Quinze après sa création sous la baguette de Muyng-Wung Chung et plusieurs reprises à l’Opéra Bastille, cette production exemplaire de Robert Wilson fait toujours salle comble. Le système wilsonien a perdu l’attrait de la nouveauté. Des détracteurs reprochent au metteur en scène américain de mettre les œuvres à son service plutôt que l’inverse, mais force est de reconnaître que cette Madame Butterfly est l’une de ses grandes réussites. Pas seulement à cause de sa stylisation en phase avec l’esthétique japonaise, mais parce qu’en le libérant de toute mièvrerie, elle met à nu l’implacabilité du drame de l’opéra préféré de Puccini.
Le sobre dispositif scénique, les costumes raffinés et expressifs, les jeux de lumières toujours éloquents et surprenants de beauté, les accessoires parcimonieusement choisis, suffisent à donner l’atmosphère propre à créer la tension psychologique qui mène inexorablement au tragique dénouement. La scène finale, où Cio-Cio San meurt en battant des ailes comme un insecte, a maintes fois été commentée et admirée.
Tiré d’un fait divers, le livret, se rapprochant également du roman Madame Chrysanthème de Pierre Loti, est dans l’air du temps en 1904. À ce stade de son évolution, bien qu’attaché au réalisme de sujets contemporains, le compositeur italien s’éloigne du vérisme. Sa musique atteint une grande subtilité de couleurs et d’harmoniques. En symbiose avec les voix, l’orchestre participe activement à la narration, il illustre la démarche sautillante de la famille japonaise, il peint les sentiments intimes des protagonistes : impatience, agitation, détente, tendresse, désespoir… Enfin, la partition contient des thèmes recurrents (hymne américain, signal de l’arrivée du consul, mort du père de Cio-Cio San se retrouvant au suicide de Butterfly, etc.)

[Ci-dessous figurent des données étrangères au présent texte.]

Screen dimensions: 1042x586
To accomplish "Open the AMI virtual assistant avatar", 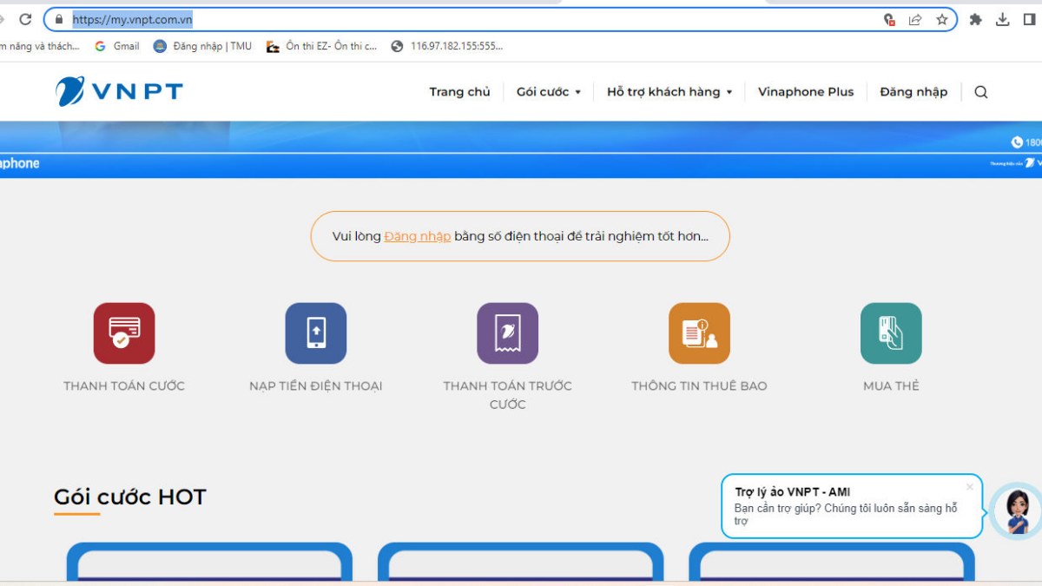I will tap(1017, 510).
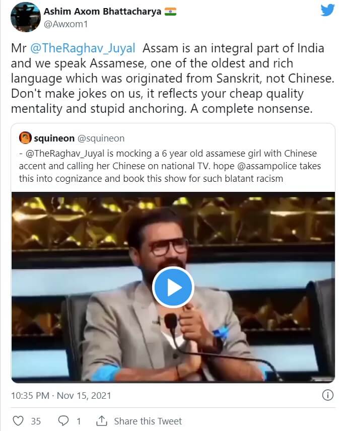Click the Twitter bird logo
Image resolution: width=345 pixels, height=431 pixels.
click(x=328, y=10)
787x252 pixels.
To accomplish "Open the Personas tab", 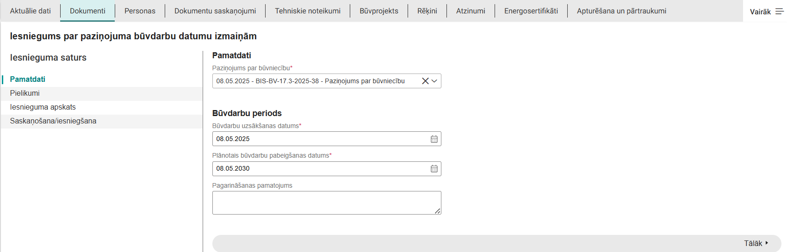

Les nombreux changements de styles musicaux et diversions soudaines permettent à l’action de rebondir constamment. Sous la conduite affirmée et précise du chef estonien Vello Pähn, l’orchestre de l’Opéra National de Paris cisèle toutes les nuances. Malheureusement l’attention du chef aux chanteurs laisse quelque peu à désirer, surtout envers l’héroïne principale dont la voix est fréquemment couverte par des forte instrumentaux excessifs. Espérons que ce problème se résoudra au fil des représentations. À cause d’une grève le jour de la première, c’est cette deuxième distribution d’excellente tenue qui a ouvert la série.
Plus à l’aise dans la seconde partie, où ses qualités dramatiques s’expriment davantage que dans la légèreté, habile et naïve à la fois, de la jeune geisha, Cheryl Barker (Cio-Cio San) se montre à la hauteur du rôle. Fort joliment chanté, son « Un bel di, vedremo » est touchant à souhait. Le timbre est assez agréable, le médium souvent un peu faible, mais les aigus savent être déchirants.
Dans le duo Butterfly Pinkerton de la fin du premier acte, la voix, très puissante du ténor italien, Massimiliano Pisapia, domine trop celle de sa partenaire. Le chanteur est impressionnant, mais l’acteur manque de séduction. Il faut dire que pour la plupart des interprètes, la gestuelle de marionnettes imposée par Wilson paraît une contrainte à laquelle ils doivent prêter une attention excessive. Elle leur confère une raideur qui les déshumanise. Sans parler du peu de contacts autorisés par le metteur en scène à travers des regards ou des rapprochements physiques. Cette remarque vaut également pour l’assez fade Suzuki de Michele Oncioiu.
Bien en voix, Goro (Andreas Jäggi), le Prince Yamadori (Bartlomiej Misiuda) et le Bonze (Scott Wilde) chantent correctement sans paraître embarrassés par ces gestes mécaniques. La palme du naturel dans l’univers wilsonien revient à l’excellent Sharpless, du baryton anglais Michael Druiett. Il réussit l’exploit de se déplacer et d’incarner son personnage selon les consignes avec aisance et engagement dramatique tout en chantant fort bien.
Une soirée sans surprise mais qui inspire le respect pour un vrai travail artistique.